If during the Fluent Bit build step you are seeing the following message:

-- Could NOT find Journald (missing: JOURNALD_LIBRARY JOURNALD_INCLUDE_DIR)

it means that the systemd development libraries are missing from your system. Please see how to install them alongside other required packages.

  1. I am observing very high CPU usage when monitoring a log source using flb_tail or flb_web_log.

The log source is probably producing a very high number of unbuffered logs, which results in too many filesystem events.
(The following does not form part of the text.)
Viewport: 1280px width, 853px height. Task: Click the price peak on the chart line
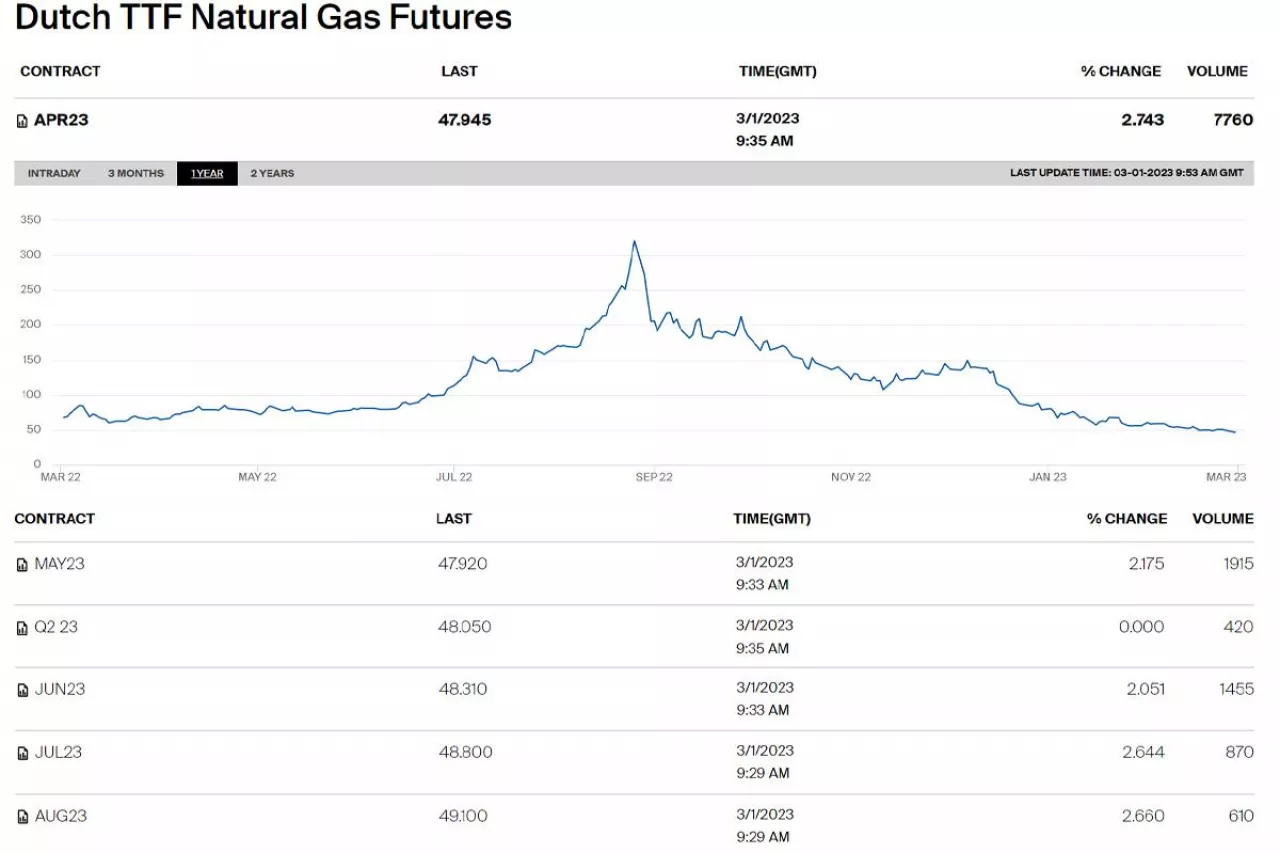point(634,241)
Try setting use inotify = no to use file stat watchers instead.

  1. I am using Podman instead of Docker, but I cannot see any Podman events logs being collected.

Please ensure there is a listening service running that answers API calls for Podman. Instructions on how to start such a service can be found here.

Once the service is started, you must updated the Docker events logs collector log path to monitor the generated socket (otherwise, it will search for a dock.sock by default).

You must ensure podman.sock has the right permissions for Netdata to be able to access it.